- ORLANDO, FL (AP) -
No one could have been more surprised than the doctors themselves. They
were just hoping to relieve the symptoms of a deadly blood disorder - and
ended up treating the disease itself. In nearly half of the people who
took the experimental drug, the cancer became undetectable.
-
- Specialists said Revlimid now looks like a breakthrough
and the first effective treatment for many people with myelodysplastic
syndrome, or MDS, which is even more common than leukemia.
-
- ''It may be, if not eradicating the disease, putting
it into what I would call deep remission,'' said Dr. David Johnson, a cancer
specialist at Vanderbilt-Ingram Cancer Center who is familiar with but
had no role in the research.
-
- Revlimid ''is not yet on the market but almost certainly
will be'' because of these findings, he said.
-
- MDS refers to a group of disorders caused by the bone
marrow not making enough healthy, mature blood cells. About 15,000 to 20,000
new cases are diagnosed each year in the United States, and as many as
50,000 Americans have it now. They usually suffer anemia and fatigue and
need blood transfusions about every eight weeks to stay alive.
-
- ''It's a serious problem, it tends to occur in older
people, and it's fatal for most,'' said Dr.

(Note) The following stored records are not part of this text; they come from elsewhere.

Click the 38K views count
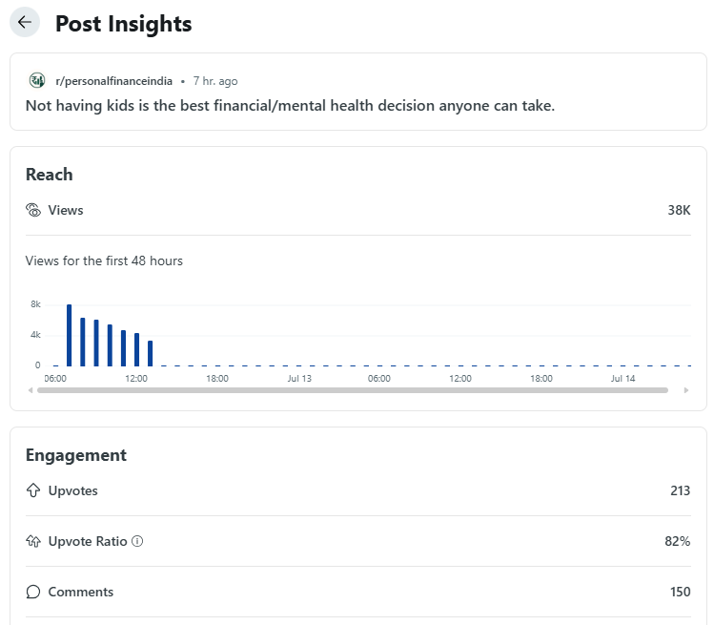714x625 pixels. tap(679, 210)
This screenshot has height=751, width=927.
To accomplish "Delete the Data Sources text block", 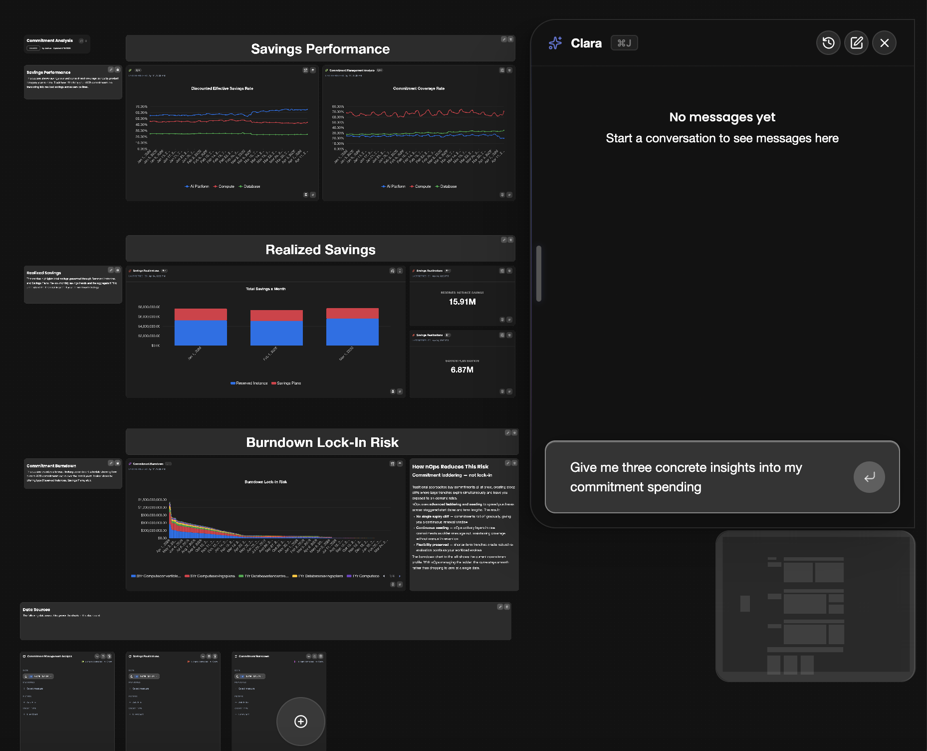I will tap(507, 607).
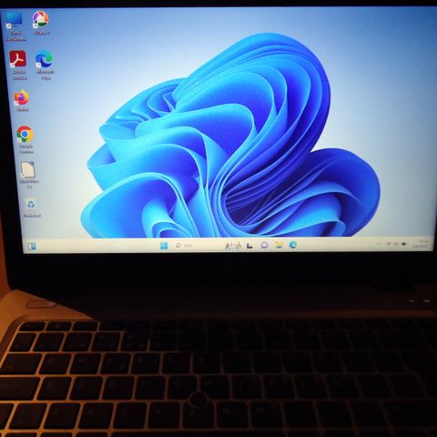Select the Adobe Acrobat desktop icon

point(18,65)
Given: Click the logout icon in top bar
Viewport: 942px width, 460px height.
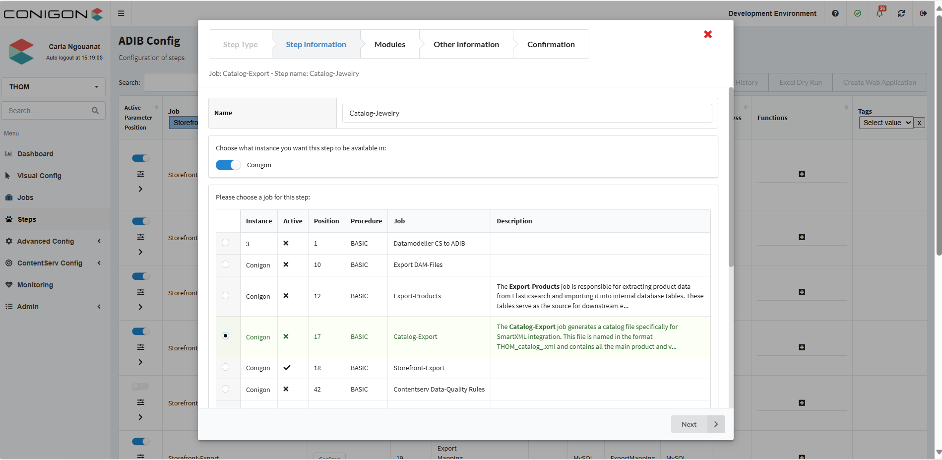Looking at the screenshot, I should pos(923,13).
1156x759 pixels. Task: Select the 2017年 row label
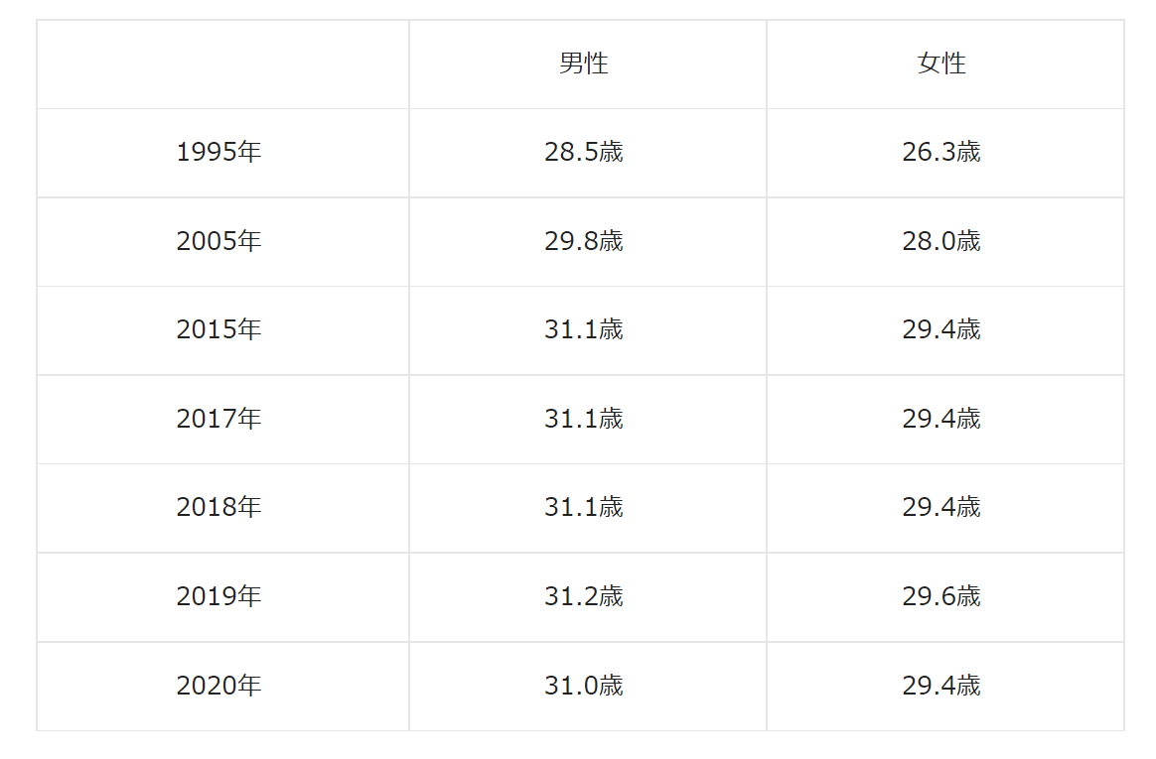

Herman Kattlove, a blood disorder
specialist at the American Cancer Society.
-
- Revlimid is similar to thalidomide, a drug notorious
for the birth defects it caused decades ago but that in recent years has
proved effective against another blood cancer, multiple myeloma. Researchers
don't really know how it works other than that it boosts the immune system
in a number of ways.
-
- In small studies, Revlimid also showed promise and with
far fewer side effects. In a new study, doctors tested it on 115 people
with MDS who have the most common chromosome abnormality that causes the
disease.
-
- After about six months on the drug, 66 percent no longer
needed blood transfusions, said the study's leader, Dr. Alan List of the
H. Lee Moffitt Cancer Center in Tampa, Fla. A year later, three-fourths
of them still don't need transfusions.
-
- But the big surprise was that signs of the genetic mutation
fueling the disease diminished in 81 patients and vanished in 51.
-
- ''The chromosome abnormality completely disappeared,
something we've never seen before'' from a drug aimed just at boosting
red blood cells, List said.
-
- Dr. Bruce Johnson of the Dana-Farber Cancer Institute
in Boston compared it with what doctors saw in early tests of the drug
Gleevec on people with chronic myelogenous leukemia several years ago.
-
- ''If you extrapolate what they saw, it's one of the signs
for long remission,'' he said of the abnormality's disappearance.
-
- Dr. Jasmine Zain, a blood specialist from the City of
Hope Cancer Center in New York, said the results warrant further testing
on the drug.
-
- ''Nowhere do you see 60 to 70 percent responses,'' she
said.
-
- About one-third of people on the drug had temporary drops
in other blood cells and clotting components, fixed by briefly interrupting
treatment or lowering the dose.
-
- The study was sponsored by Celgene Corp., which makes
Revlimid. List is a consultant for the company and reported results Sunday
at a meeting of the American Society of Clinical Oncology in Orlando.
-
- In other news at the conference:
-
- - A five-year study of cancer care in America concluded
that most people get good care but that quality differs from region to
region.
-
- The oncology society commissioned the study by Harvard
University and the RAND Corporation after a 2000 Institute of Medicine
report said that not all Americans were getting good cancer care and that
this seemed to be a substantial problem.
-
- Researchers measured more than 100 factors affecting
breast and colon cancer care, such as whether women were appropriately
prescribed tamoxifen and whether radiation doses were correct. They concluded
that 86 percent of people with breast cancer and 78 percent with colon
cancer got good care, higher than what other studies have found for other
diseases.
-
- However, ''these numbers range all over the place'' for
the five cities studied - Atlanta, Cleveland, Houston, Kansas City and
Los Angeles - said Dr. Ezekiel Emanuel, a National Institutes of Health
physician who headed the study. (Individual measures for each city were
not released).
-
- - Another study found that surgery and follow-up tests
for stomach cancer are inadequate in most U.S. hospitals. Three out of
four patients don't have enough lymph nodes removed to check for cancer,
and this made a big impact on survival rates, said Dr. Natalie Coburn of
Princess Margaret Hospital in Toronto who used a federal cancer database
for her study.
-
- Five-year survival was more than twice as high in Hawaii
than in Utah, where surgery was poorest.
-
- ''I'm not suggesting you fly from Utah to Hawaii to have
your surgery done,'' but patients need to know the qualifications of their
surgeon, said Dr. David Johnson, who is president of the oncology society.
-
- ''If that's true for gastric cancer, we know it's true
for other cancers like lung surgery, breast surgery and the like,'' he
added.
-
- Nearly 22,000 new cases of stomach cancer and 11,550
deaths are expected in the United States this year.